Then, imitating the three HasTrie instances above,

type Trie () v = v
 
type Trie (Either a b) v = (Trie a v, Trie b v)
 
type Trie (a,b) v = Trie a (Trie b v)

Imagine that we have type lambdas for writing higher-kinded types.

type Trie () = λ v → v
 
type Trie (Either a b) = λ v → (Trie a v, Trie b v)
 
type Trie (a,b) = λ v → Trie a (Trie b v)

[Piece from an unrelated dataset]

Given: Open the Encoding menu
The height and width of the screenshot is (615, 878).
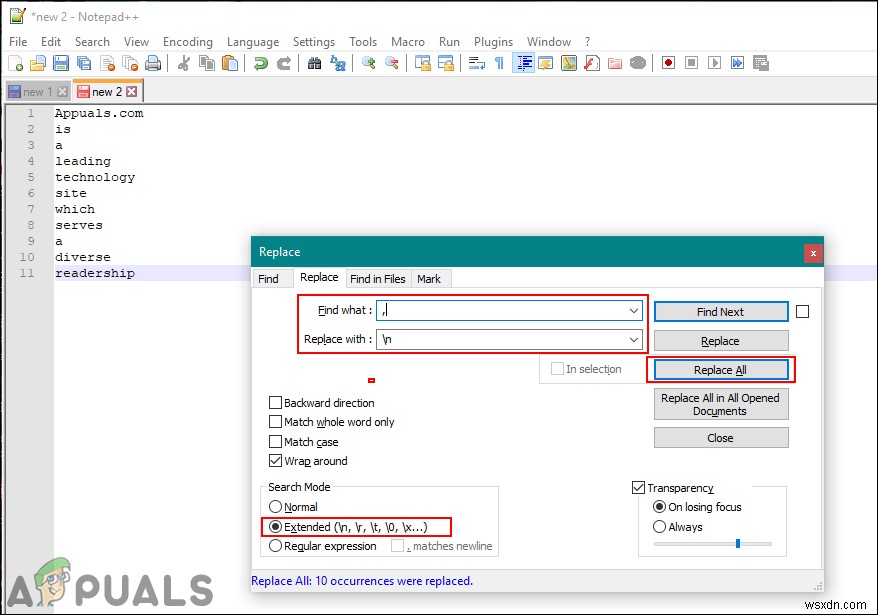Looking at the screenshot, I should pyautogui.click(x=188, y=42).
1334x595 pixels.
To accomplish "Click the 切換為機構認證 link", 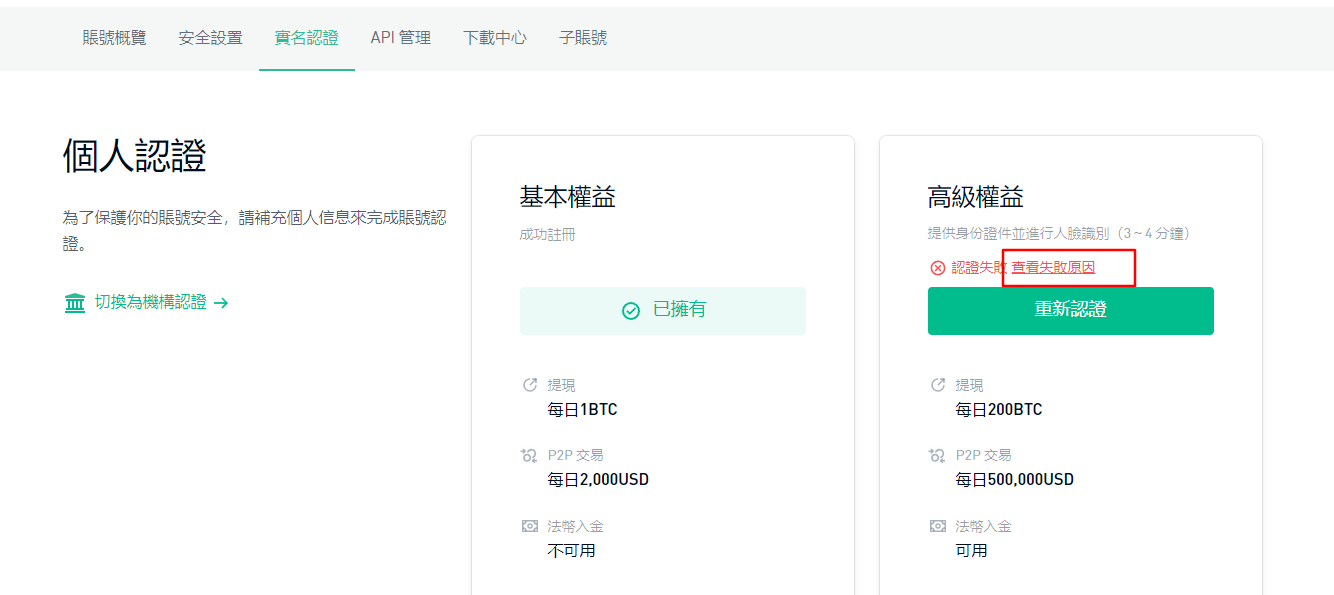I will (x=151, y=302).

Type lambdas are often written as “Λ” (capital “λ”) instead. In the land of values, these three right-hand sides correspond to common building blocks for functions, namely identity, product, and composition:

id      = λ v → v
f *** g = λ v → (f v, g v)
g  .  f = λ v → g (f v)

These building blocks arise in the land of types.

newtype Id a = Id a
 
data (f :*: g) a = f a :*: g a
 
newtype (g :. f) a = O (g (f a))

where Id, f and g are functors. Sum and a constant functor are also common building blocks:

data (f :+: g) a = InL (f a) | InR (g a)
 
data Const x a = Const x

Tries as associated type synonym

Given these standard definitions, we can eliminate the special-purpose data types used, replacing them with our standard functor combinators:

instance HasTrie () where
  type Trie ()  = Id
  trie   f      = Id (f ())
  untrie (Id v) = const v
 
instance (HasTrie a, HasTrie b) => HasTrie (Either a b) where
  type Trie (Either a b) = Trie a :*: Trie b
  trie   f           = trie (f . Left) :*: trie (f . Right)
  untrie (ta :*: tb) = untrie ta `either` untrie tb
 
instance (HasTrie a, HasTrie b) ⇒ HasTrie (a , b) where
  type Trie (a , b) = Trie a :. Trie b
  trie   f = O (trie (trie . curry f))
  untrie (O tt) = uncurry (untrie . untrie tt)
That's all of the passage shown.